There’s an accurately named Giant Chemist at Harbourtown on the Gold Coast, and I dropped in there to make these purchases before rushing to the movies on that fine morning. Staggering through the foyer of Reading Cinemas, I was rapidly one thumb texting my friend Katie. Remember one thumb texting? Back in the days before we all carried a mini-computer in our handbags?
I was a little late for our rendezvous, and already entering the darkened theatre, as her reply came in. Robert Downey Junior’s rumpled, fascinating face was large on the screen, unexpectedly plausible in the part of a pugilistic Sherlock.

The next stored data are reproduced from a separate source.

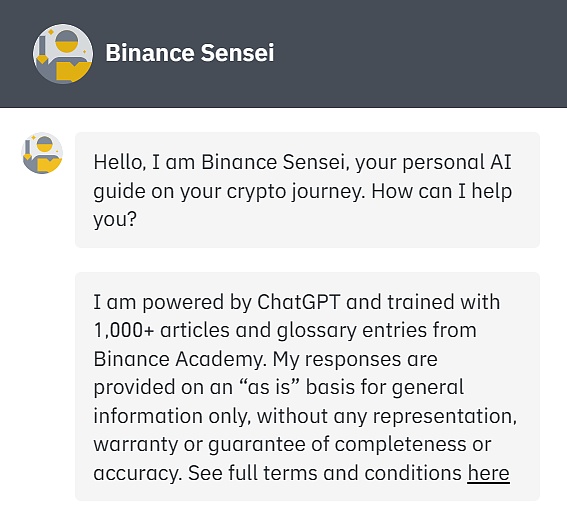Click the "crypto journey" phrase in greeting
This screenshot has width=567, height=520.
294,191
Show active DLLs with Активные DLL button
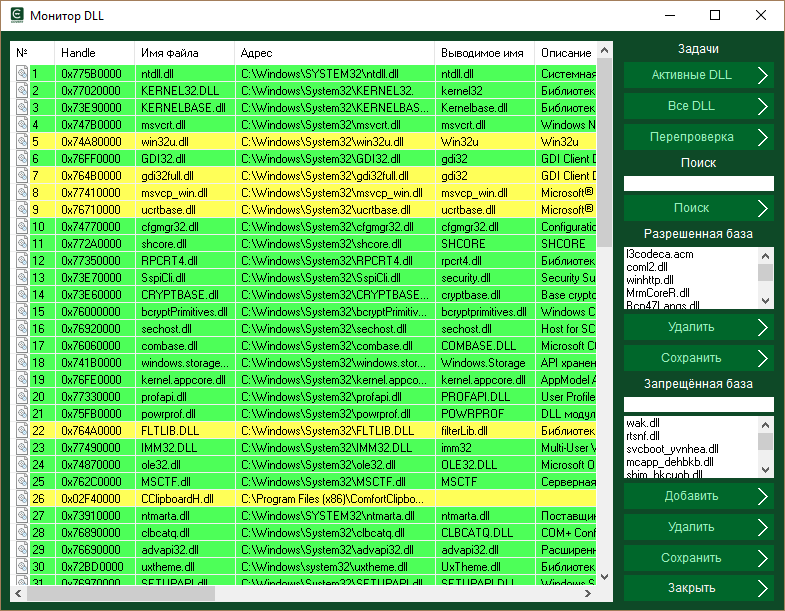The width and height of the screenshot is (785, 611). 698,75
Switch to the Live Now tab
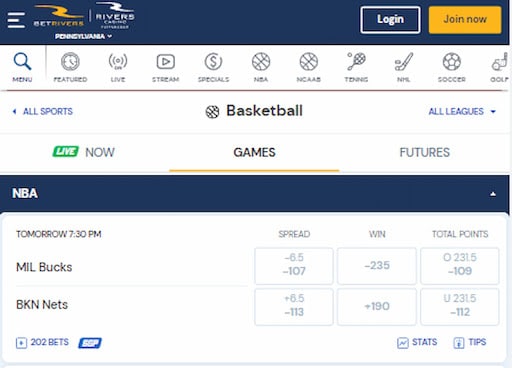Screen dimensions: 512x368 click(84, 152)
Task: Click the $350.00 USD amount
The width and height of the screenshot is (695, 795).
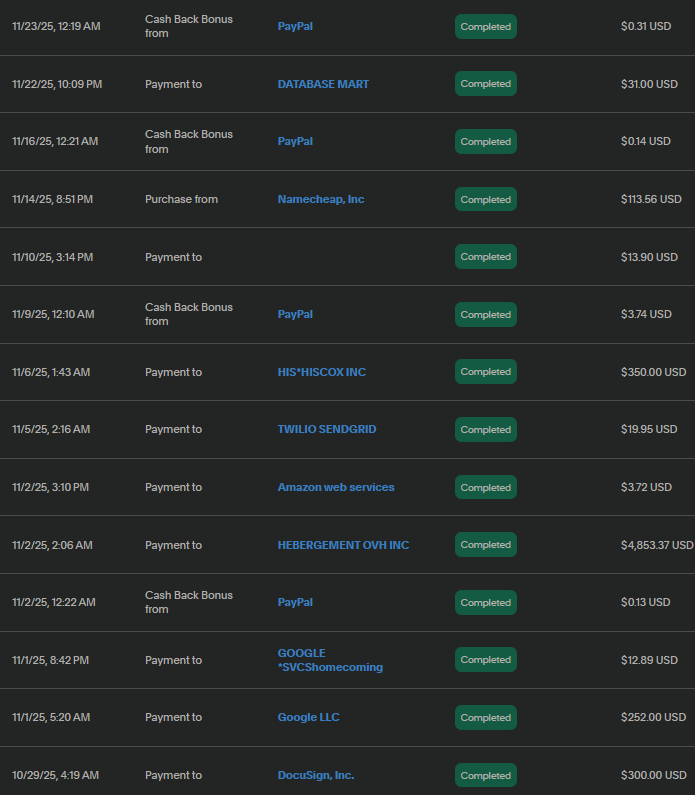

Katie, it turned out, had had to cancel. So I blame Mr Downey and Kate both in equal measure for the following.
There was a lot going on in the thought carousel as I rustled down the rows of the almost empty theatre, and tried to organise myself in the cinematic darkness. While carefully arraying my bags on the absent Katie’s seat, a lonely thought wandered through my head “I should take some of that B group vitamin stuff. Right away”. God knows why I had to take it right then and there but, never one to think before leaping, I was screwing the cap off before Sherlock had time to finish his soliloquy. In the flickering gloom, I remember briefly noting “I must have accidentally bought the liquid stuff again”. What followed next serves me right for choosing to drink from the bottle.

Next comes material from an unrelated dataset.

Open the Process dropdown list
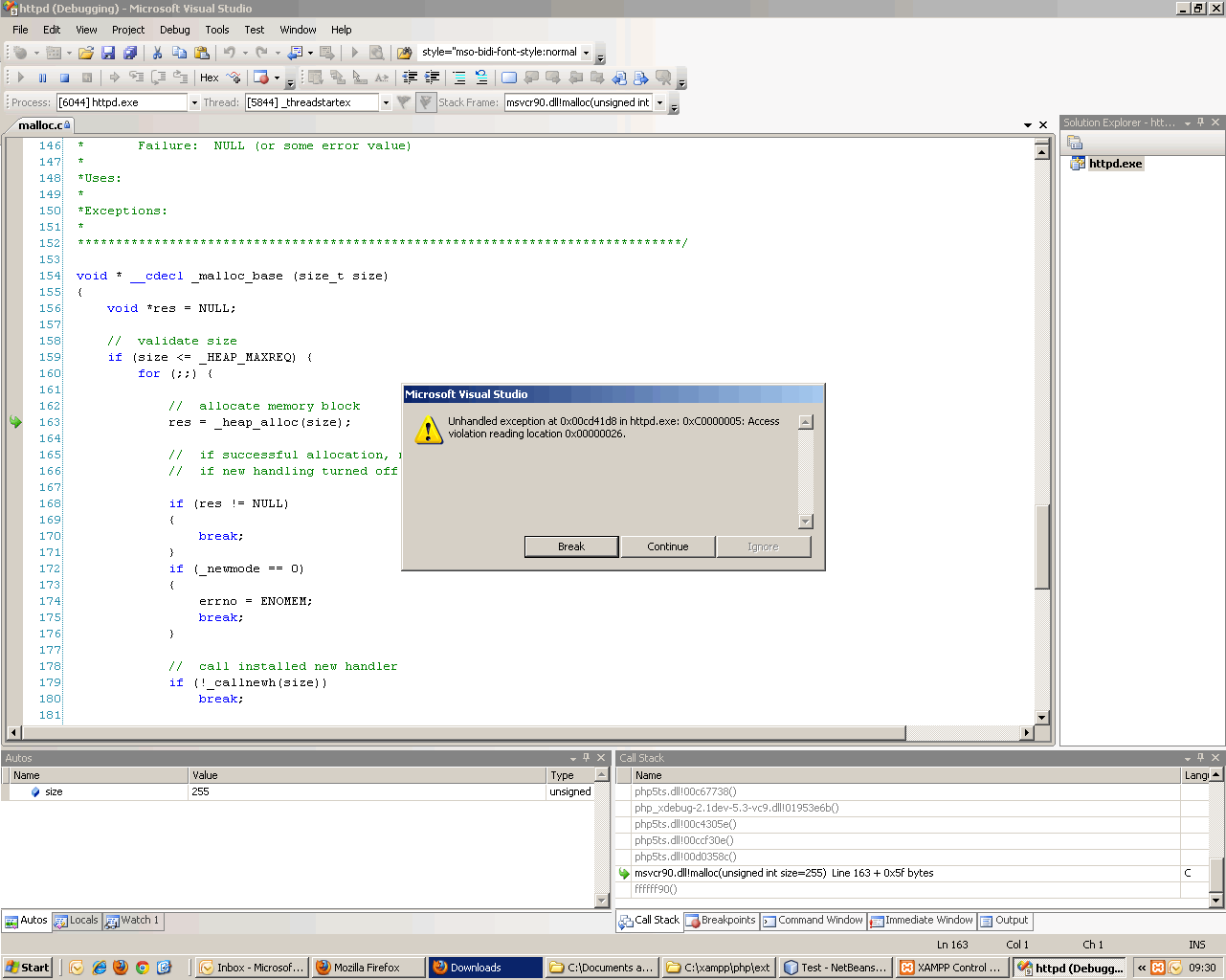click(x=194, y=102)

I had time to register how unbelievably awful was the flavour and think how it tasted even worse than I remembered, before the realisation hit me.
In the gloom, I’d glugged back the pesticide instead.
Have you ever had something so alien on your tongue you just know it’s never meant to be consumed? As it slithered past my epiglottis, I knew something was terribly wrong. KP24 tastes much the way petrol would, I imagine, though I’ve at least managed to avoid drinking petrol thus far. I had taken a fairly big swig, and now I sat there, stunned. What should I do? What on earth should I do?
Lugging my bags with me, I went straight to the toilet, sipping from my water bottle, and attempted to make myself vomit it all up.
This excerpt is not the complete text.